Building on Firm Foundations Conference, Leeds, 19th March

Service User Involvement Workshop

Key challenges and responses

1. Timing was a key challenge, but crucial to get right

If activities were undertaken too quickly there was concern that clients would still be in crisis or

were unlikely to have seen the benefit of the service. Undertaken too late, many thought that clients

would want to ‘get on with my life’. It was felt that reawakening difficult memories might cause

relapse, or alternatively the time gap might ‘seem like a lifetime’ to young people who would have

little recall about the service they received. It was also acknowledged that views about criminal

justice services could often change over time.

A staged approach would work best, thinking carefully about which questions it is appropriate and

helpful to ask at which times.
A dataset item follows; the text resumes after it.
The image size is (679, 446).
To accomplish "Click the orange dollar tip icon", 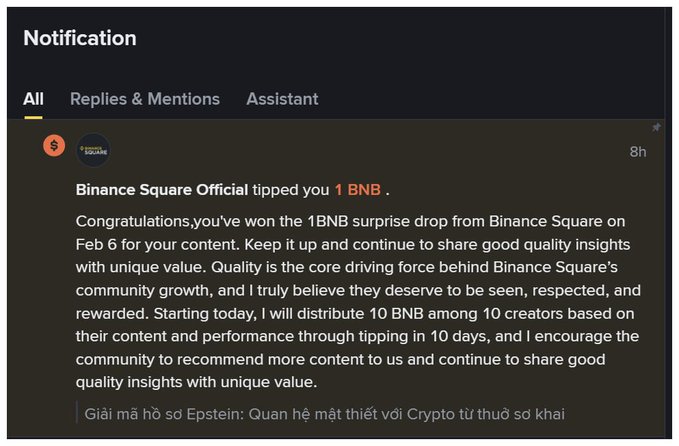I will pos(54,145).
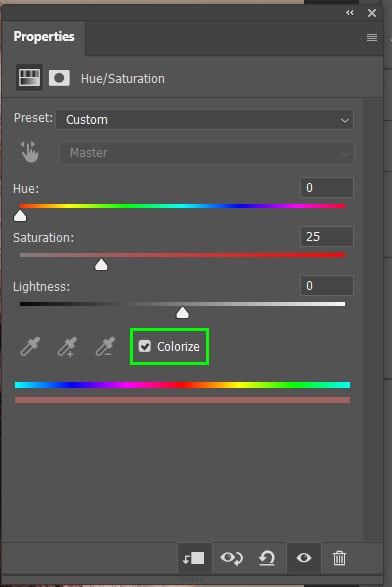Uncheck the Colorize checkbox

point(145,346)
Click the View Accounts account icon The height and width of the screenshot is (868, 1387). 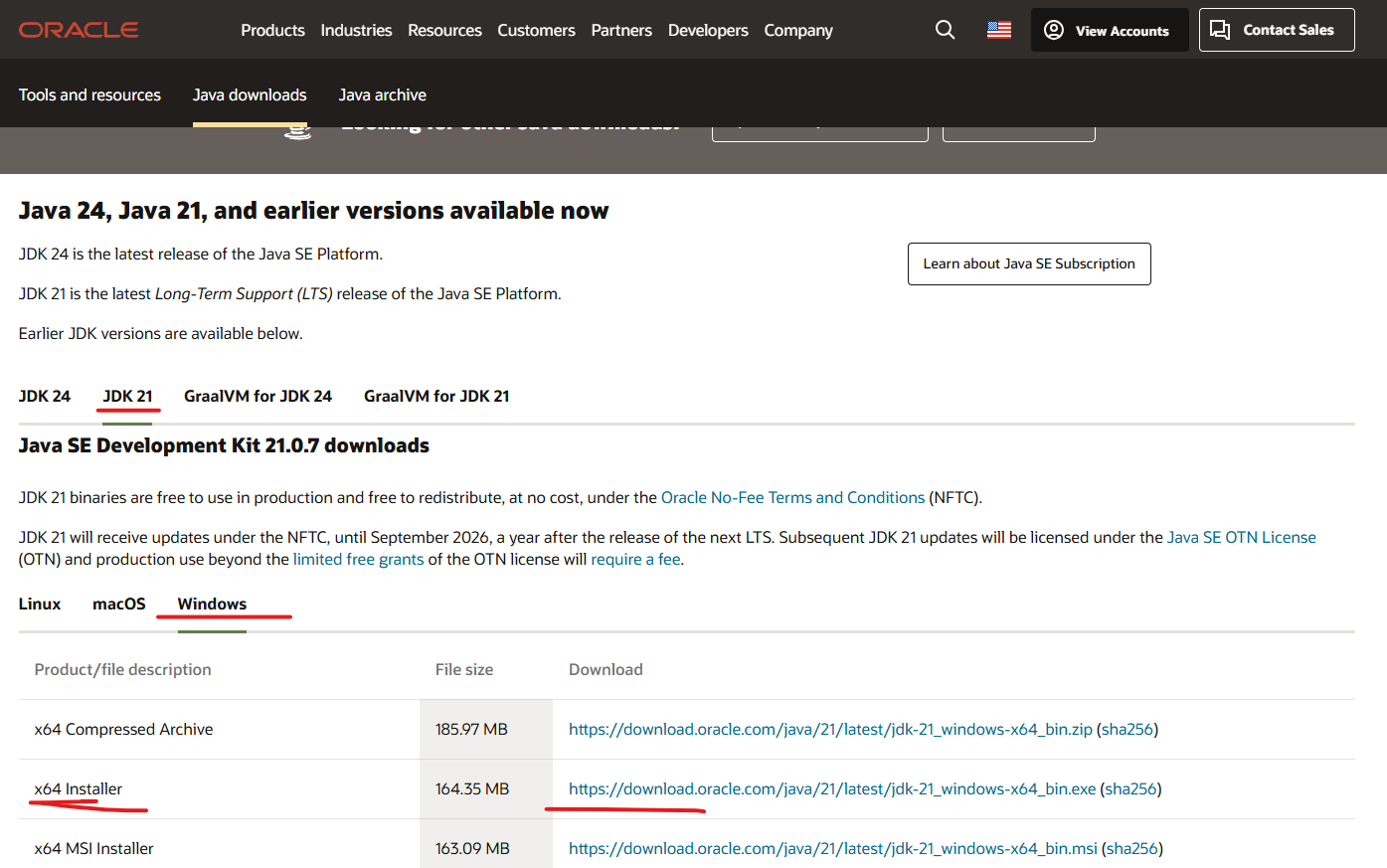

Pat emphasised that user involvement activities could be empowering

and support long-term recovery – if they are done well. No one should be forced to get involved and

appropriate (peer / mentor) support for involvement must be made available. A variety of options for

how to get involved is also helpful, since not everyone wants to talk about their experiences at public

meetings. It was suggested that consent forms signed in custody could also include a tick box

establishing permission to be contacted later for involvement activities.

2. Getting people engaged in the process

Many attendees had struggled to get people engaged in the process. Surveys had frequently had low

response rates. Mental health trusts and criminal justice agencies could be resistant to using new

media (e.g. twitter) and there were often regulations on use which could impede creativity.

Challenges included the need to engage different interest groups, e.g. parents, and identifying those

clients who have been missed by the service. The short-term nature of the intervention, transience

of the client group and the multiple care pathways with different ‘end destinations’ for clients also

presented a challenge.

Greater success had been found by undertaking the surveys over the phone or face-to-face. Freepost

responses and text message surveys (where the text was free) were other options, as was the use of

a ‘scratch card’ for feedback in custody suites. To involve different groups, different methods would

be needed (parents and their children likely to respond to different methods). Peer-led recruitment

and research is one important way to engage people. It is important to give sufficient consideration

to incentives and rewards, with close liaison with benefit agencies. Good follow-up was needed to

identify former clients. This could be undertaken by the new STR worker role. Mapping care pathways

and using staff from or advertising in the extended team and other partner agencies for recruitment

is key.

Page 2: Service user engagement workshop notes

3. Making it count

A number of attendees suggested that there was risk of tokenism – doing it because they are asked

to and not getting meaningful results. There was also concern about ‘the usual suspects’.

Service user involvement done well can make life easier for schemes, making them more responsive

and better at engaging the target group. Avoid tokenism by asking the right questions. These need to

be designed in a way that is relevant for staff and which facilitate honesty. It is important to be

honest and clear at the outset to participants about what can and can’t change (avoid over-

promising). True involvement also goes further than purely consultation, bringing together service

users, practitioners and service managers to identify shared solutions. Feedback about what

happened as a result of involvement activities is often over-looked. For commissioners, KPIs need to

be designed to include what the provider has done with the information received, not just what they

did.

‘Usual suspects’ can be reframed as people who are active citizens willing to do work few others wish

to. Make better use of them e.g. could train them to be peer researchers/supporters, so they can help

you engage with more excluded groups. The way to engage other people is by having a range of

involvement opportunities, requiring different levels of time and commitment, thinking about

incentives, and feeding back about change.